Comparing Americans’ present expectations of the GOP to when Republicans took the House in 2010, McConnell told the room that too many people thought four years ago that “now we can run the government.” According to the attendee, people in the room laughed at that statement.

Additionally, McConnell stressed that even with the power of the gavel next month, he will need to find 6 Democratic votes to get things done and that it will not be easy. In the near term, he said, “Republicans have to learn how to pass Republican appropriations bills.” He continued, “I have some members who don’t even want to pass appropriations bills.” McConnell warned that if this happens, “then I have to go to Harry Reid and the first thing he does is start stripping out riders and things that we want.” 

When asked about the speech, McConnell spokesman Don Stewart told Breitbart News, while noting the gathering was private and he did not have a transcript of the Senator’s exact words, “He’s said several times on the record, including in a joint op-ed with the Speaker, that we’ll be considering House-passed jobs bills. Many of those are bipartisan and will get 60 votes including Democrat votes. Same with Keystone. Obamacare repeal, on the other hand, won’t get 60 votes, but we will vote on it.”

In regards to whether McConnell would like to see the filibuster rules changed back, Stewart says that GOP members have already been meeting about the issue, and McConnell will be discussing it with his members today at their weekly meeting. Incoming Minority Leader Harry Reid changed the filibuster rules for federal nominees in the spring so only a simple majority, as opposed to 60 votes, would be needed to confirm appointees.

Some Republicans have already weighed in on the filibuster issue. Sen. Ted Cruz (R-TX) told radio’s Hugh Hewitt recently:

I would not have exercised the nuclear option if I were a Democrat. I didn’t agree with it at the time. I would have preserved the filibuster. But once the Democrats have done so, I don’t think it makes any sense for us to go back, because what will happen if we do that, is it becomes a one-way ratchet. It becomes, there’s a 60 vote threshold for confirming Republican nominees, and a 50 vote threshold for confirming Democratic nominees. And it doesn’t make any sense. The rules need to be the same for both parties. I think it was a mistake for Harry Reid to do, but once he did it, the rules should apply equally to both parties.

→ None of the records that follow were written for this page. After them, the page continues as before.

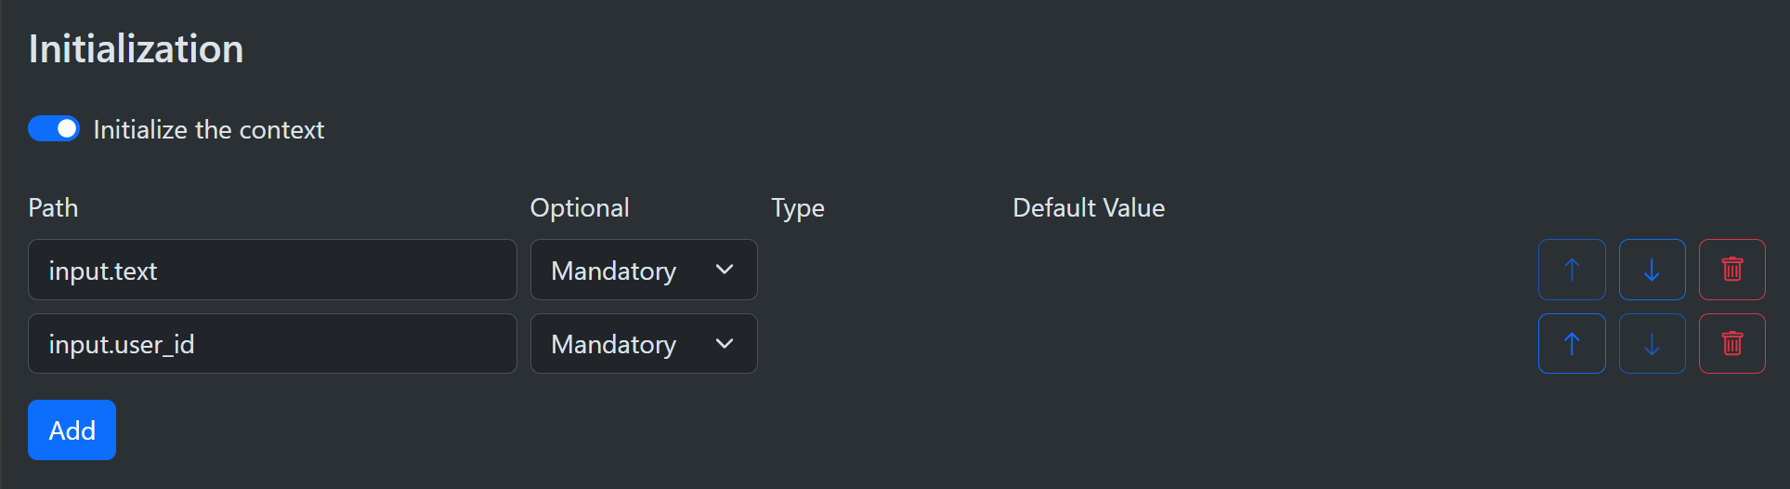Focus the input.user_id path field
The width and height of the screenshot is (1790, 489).
pyautogui.click(x=272, y=344)
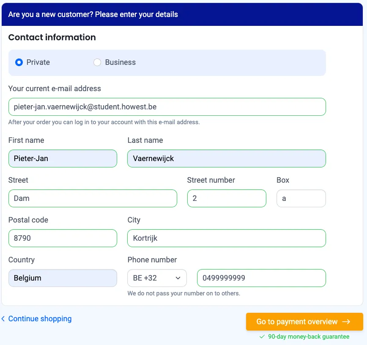
Task: Click the e-mail address input field
Action: click(167, 107)
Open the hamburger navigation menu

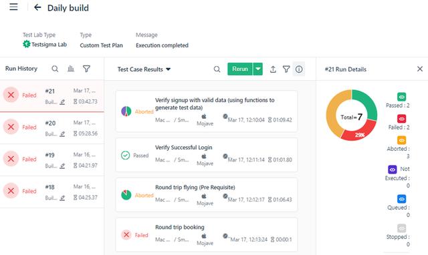point(13,7)
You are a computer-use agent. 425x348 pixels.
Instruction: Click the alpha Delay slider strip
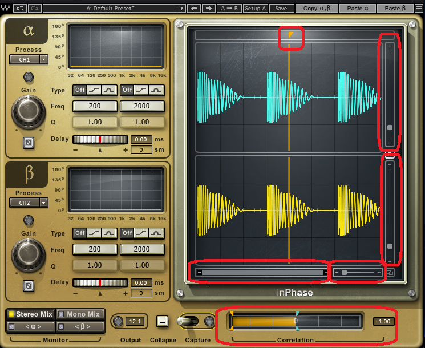click(100, 139)
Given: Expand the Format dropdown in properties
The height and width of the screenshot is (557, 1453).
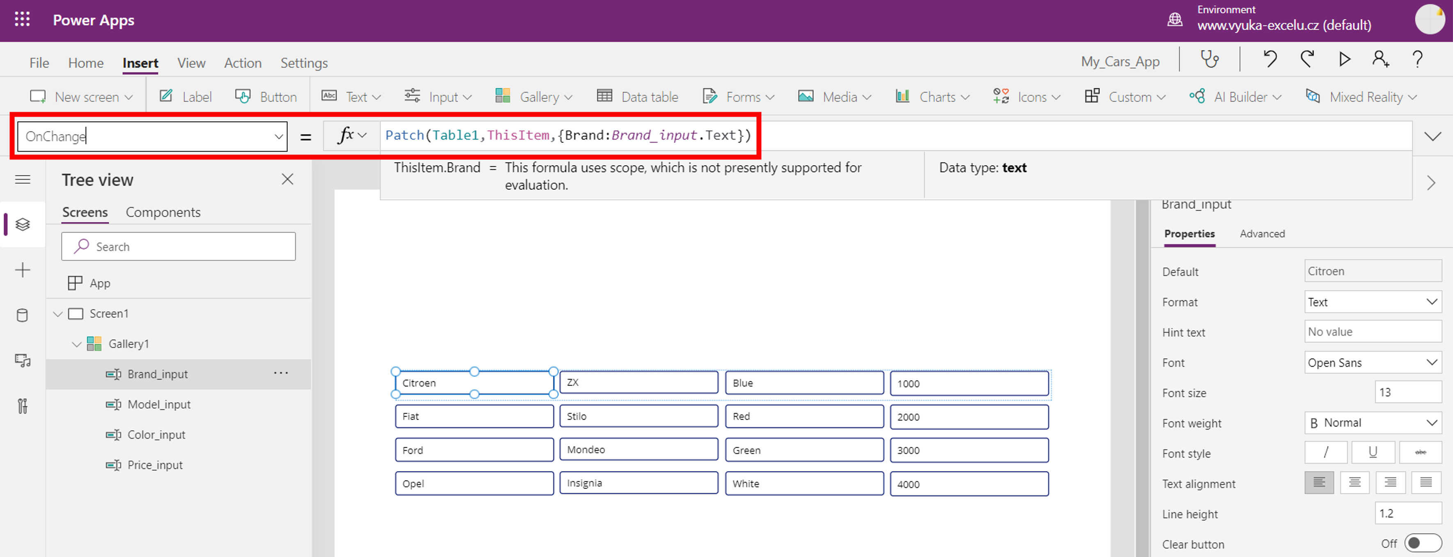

In May Sens. Rand Paul (R-KY), John McCain (R-AZ), and Lindsey Graham (R-SC) told Breitbart News they would like to see the filibuster rules restored. On the other hand, Sen. Orrin Hatch (R-UT) would like to give Democrats a dose of their own medicine and “teach a lesson to those Democrats who have never been in the minority what its like to be in the minority, how important those rules are.” More recently, Hatch wrote in Politico, “… requiring 60 votes for nominations will do nothing to undo recent institutional damage–both to the Senate and to the courts–and will only invite further destruction of the upper chamber and the system of government we have sworn to defend.”